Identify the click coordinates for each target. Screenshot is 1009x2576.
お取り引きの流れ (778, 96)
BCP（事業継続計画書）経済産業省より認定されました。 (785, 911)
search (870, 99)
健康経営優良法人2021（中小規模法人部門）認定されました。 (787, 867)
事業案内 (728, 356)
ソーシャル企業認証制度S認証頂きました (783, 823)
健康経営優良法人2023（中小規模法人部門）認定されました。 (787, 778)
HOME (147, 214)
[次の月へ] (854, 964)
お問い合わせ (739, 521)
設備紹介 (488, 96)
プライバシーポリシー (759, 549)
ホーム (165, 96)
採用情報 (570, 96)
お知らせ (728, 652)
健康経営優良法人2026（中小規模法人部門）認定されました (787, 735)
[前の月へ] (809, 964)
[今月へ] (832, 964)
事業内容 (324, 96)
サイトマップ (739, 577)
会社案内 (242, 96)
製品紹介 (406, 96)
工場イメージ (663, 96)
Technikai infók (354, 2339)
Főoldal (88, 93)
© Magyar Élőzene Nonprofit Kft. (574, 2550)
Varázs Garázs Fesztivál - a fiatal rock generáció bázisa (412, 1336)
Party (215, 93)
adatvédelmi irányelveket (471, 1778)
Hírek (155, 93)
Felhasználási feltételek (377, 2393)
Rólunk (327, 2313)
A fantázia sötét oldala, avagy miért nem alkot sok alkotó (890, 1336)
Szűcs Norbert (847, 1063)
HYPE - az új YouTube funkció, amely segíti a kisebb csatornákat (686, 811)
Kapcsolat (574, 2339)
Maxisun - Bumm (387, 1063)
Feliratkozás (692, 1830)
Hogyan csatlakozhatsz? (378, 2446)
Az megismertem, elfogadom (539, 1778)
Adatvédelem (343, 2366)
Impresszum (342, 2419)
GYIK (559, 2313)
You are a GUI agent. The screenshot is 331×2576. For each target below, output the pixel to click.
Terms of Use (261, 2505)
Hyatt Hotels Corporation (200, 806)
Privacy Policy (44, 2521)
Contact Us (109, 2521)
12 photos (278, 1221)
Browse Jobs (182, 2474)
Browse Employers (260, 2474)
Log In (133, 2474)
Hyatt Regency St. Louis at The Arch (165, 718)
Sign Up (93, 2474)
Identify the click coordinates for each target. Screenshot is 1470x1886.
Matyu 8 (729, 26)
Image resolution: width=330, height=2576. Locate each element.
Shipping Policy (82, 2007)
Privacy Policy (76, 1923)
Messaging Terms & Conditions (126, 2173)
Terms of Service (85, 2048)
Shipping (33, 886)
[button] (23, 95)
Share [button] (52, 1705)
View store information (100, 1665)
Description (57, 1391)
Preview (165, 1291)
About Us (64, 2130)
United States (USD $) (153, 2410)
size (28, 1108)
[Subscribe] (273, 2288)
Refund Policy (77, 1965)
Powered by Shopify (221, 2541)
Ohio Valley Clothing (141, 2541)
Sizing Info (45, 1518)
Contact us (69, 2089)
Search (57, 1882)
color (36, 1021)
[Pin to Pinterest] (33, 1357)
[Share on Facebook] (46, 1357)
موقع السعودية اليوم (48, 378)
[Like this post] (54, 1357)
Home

#### [TASK GOAL]
Every record should be output precisely as it was given.

#### [OUTPUT OF THE TASK]
Identify the click coordinates for each target. Screenshot is 1009x2576.
お取り引きの流れ (778, 96)
BCP（事業継続計画書）経済産業省より認定されました。 (785, 911)
search (870, 99)
健康経営優良法人2021（中小規模法人部門）認定されました。 (787, 867)
事業案内 (728, 356)
ソーシャル企業認証制度S認証頂きました (783, 823)
健康経営優良法人2023（中小規模法人部門）認定されました。 (787, 778)
HOME (147, 214)
[次の月へ] (854, 964)
お問い合わせ (739, 521)
設備紹介 (488, 96)
プライバシーポリシー (759, 549)
ホーム (165, 96)
採用情報 (570, 96)
お知らせ (728, 652)
健康経営優良法人2026（中小規模法人部門）認定されました (787, 735)
[前の月へ] (809, 964)
[今月へ] (832, 964)
事業内容 (324, 96)
サイトマップ (739, 577)
会社案内 (242, 96)
製品紹介 (406, 96)
工場イメージ (663, 96)
Technikai infók (354, 2339)
Főoldal (88, 93)
© Magyar Élőzene Nonprofit Kft. (574, 2550)
Varázs Garázs Fesztivál - a fiatal rock generáció bázisa (412, 1336)
Party (215, 93)
adatvédelmi irányelveket (471, 1778)
Hírek (155, 93)
Felhasználási feltételek (377, 2393)
Rólunk (327, 2313)
A fantázia sötét oldala, avagy miért nem alkot sok alkotó (890, 1336)
Szűcs Norbert (847, 1063)
HYPE - az új YouTube funkció, amely segíti a kisebb csatornákat (686, 811)
Kapcsolat (574, 2339)
Maxisun - Bumm (387, 1063)
Feliratkozás (692, 1830)
Hogyan csatlakozhatsz? (378, 2446)
Az megismertem, elfogadom (539, 1778)
Adatvédelem (343, 2366)
Impresszum (342, 2419)
GYIK (559, 2313)
You are a GUI agent. The screenshot is 331×2576. For each target below, output the pixel to click.
Terms of Use (261, 2505)
Hyatt Hotels Corporation (200, 806)
Privacy Policy (44, 2521)
Contact Us (109, 2521)
12 photos (278, 1221)
Browse Jobs (182, 2474)
Browse Employers (260, 2474)
Log In (133, 2474)
Hyatt Regency St. Louis at The Arch (165, 718)
Sign Up (93, 2474)
Identify the click coordinates for each target. Screenshot is 1470x1886.
Matyu 8 (729, 26)
Image resolution: width=330, height=2576. Locate each element.
Shipping Policy (82, 2007)
Privacy Policy (76, 1923)
Messaging Terms & Conditions (126, 2173)
Terms of Service (85, 2048)
Shipping (33, 886)
[button] (23, 95)
Share [button] (52, 1705)
View store information (100, 1665)
Description (57, 1391)
Preview (165, 1291)
About Us (64, 2130)
United States (USD $) (153, 2410)
size (28, 1108)
[Subscribe] (273, 2288)
Refund Policy (77, 1965)
Powered by Shopify (221, 2541)
Ohio Valley Clothing (141, 2541)
Sizing Info (45, 1518)
Contact us (69, 2089)
Search (57, 1882)
color (36, 1021)
[Pin to Pinterest] (33, 1357)
[Share on Facebook] (46, 1357)
موقع السعودية اليوم (48, 378)
[Like this post] (54, 1357)
Home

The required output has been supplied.